Transforming growth factor-β1 (TGFβ1) plays a pivotal role in fibrosis in various organs including the lung. Following pulmonary injury, TGFβ1 stimulates conversion of fibroblasts to myofibroblasts that are mainly characterized by up-regulation of α-smooth muscle actin (αSMA) expression, and the resulting excess production of extracellular matrix proteins causes fibrosis with loss of alveolar function. The present study was undertaken to define the role of the sphingosine-1-phosphate (S1P) pathway in TGFβ1-induced expression of αSMA in human fetal lung fibroblasts, HFL1 cells. Analysis of mRNA revealed the existence of S1P1, S1P2, and S1P3 receptor mRNAs. Treatment with TGFβ1 increased sphingosine kinase (SphK) activity and S1P3 receptor mRNA at 24 h after stimulation, and pharmacological data showed the involvement of sphingomyelinase, SphK, and S1P3 receptor in the TGFβ1-induced up-regulation of αSMA with and without serum. Treatment with pertussis toxin and S1P1 receptor antagonist W146 enhanced αSMA expression by TGFβ1/serum, and S1P decreased and increased αSMA levels with and without serum, respectively.

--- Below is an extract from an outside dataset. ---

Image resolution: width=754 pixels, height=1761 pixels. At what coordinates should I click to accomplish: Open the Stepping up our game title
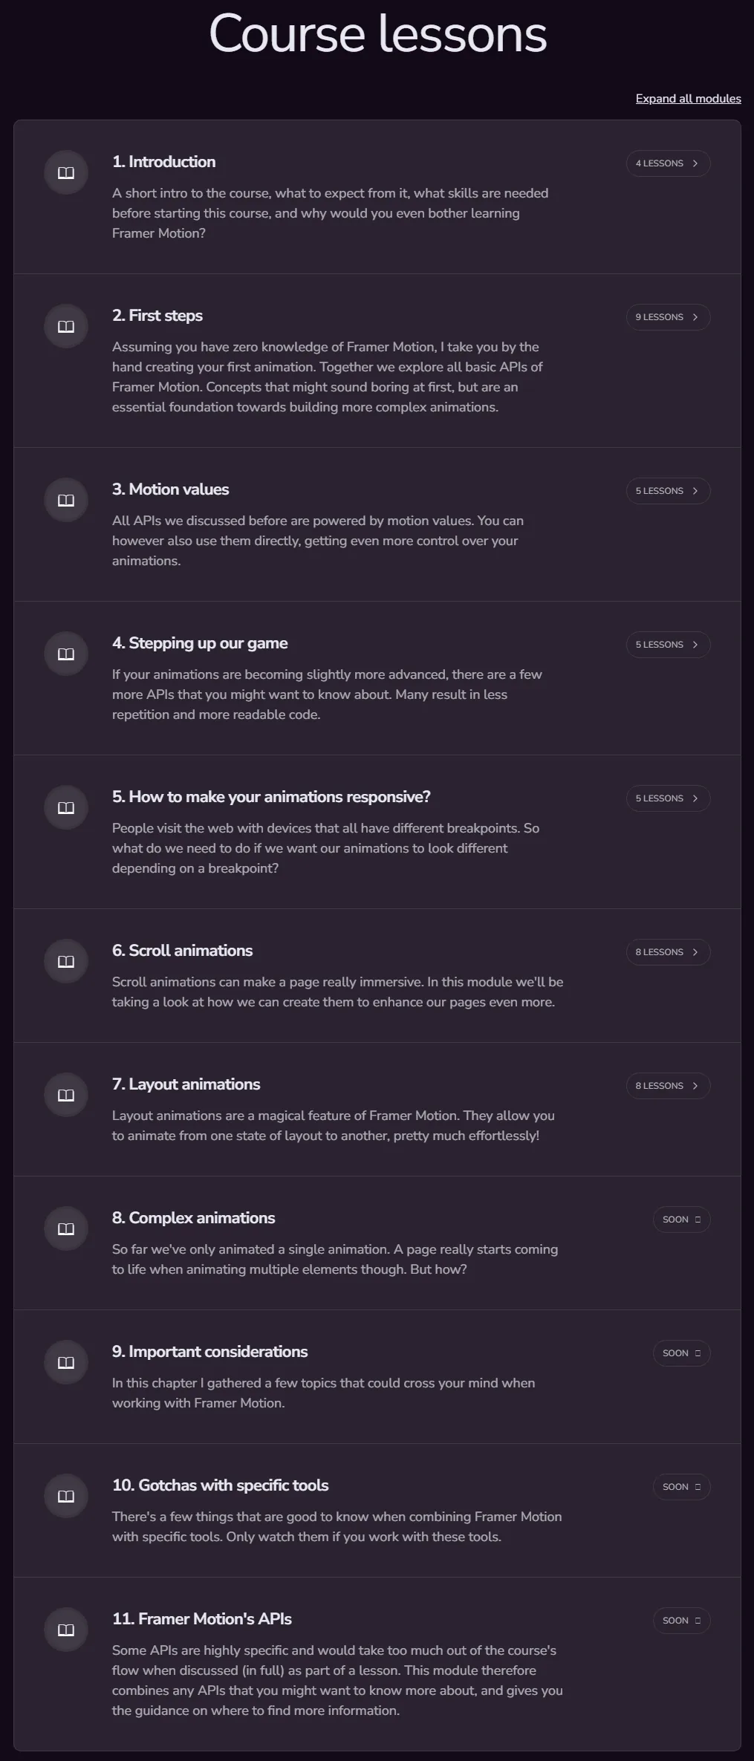pos(200,643)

TGFβ1 increased cyclooxygenase-2 expression in a manner dependent on serum and the sphingomyelinase/SphK pathway, and the response was decreased by pertussis toxin. Prostaglandin E2, formed by TGFβ1/serum stimulation, decreased the TGFβ1-induced expression of αSMA via EP prostanoid receptor. These data suggest that S1P formed by TGFβ1 stimulation has diverse effects on the expression of αSMA, inhibition via the S1P1 receptor-mediated and serum-dependent expression of cyclooxygenase-2 and the resulting formation of prostaglandin E2, and stimulation via the S1P3 receptor in a serum-independent manner.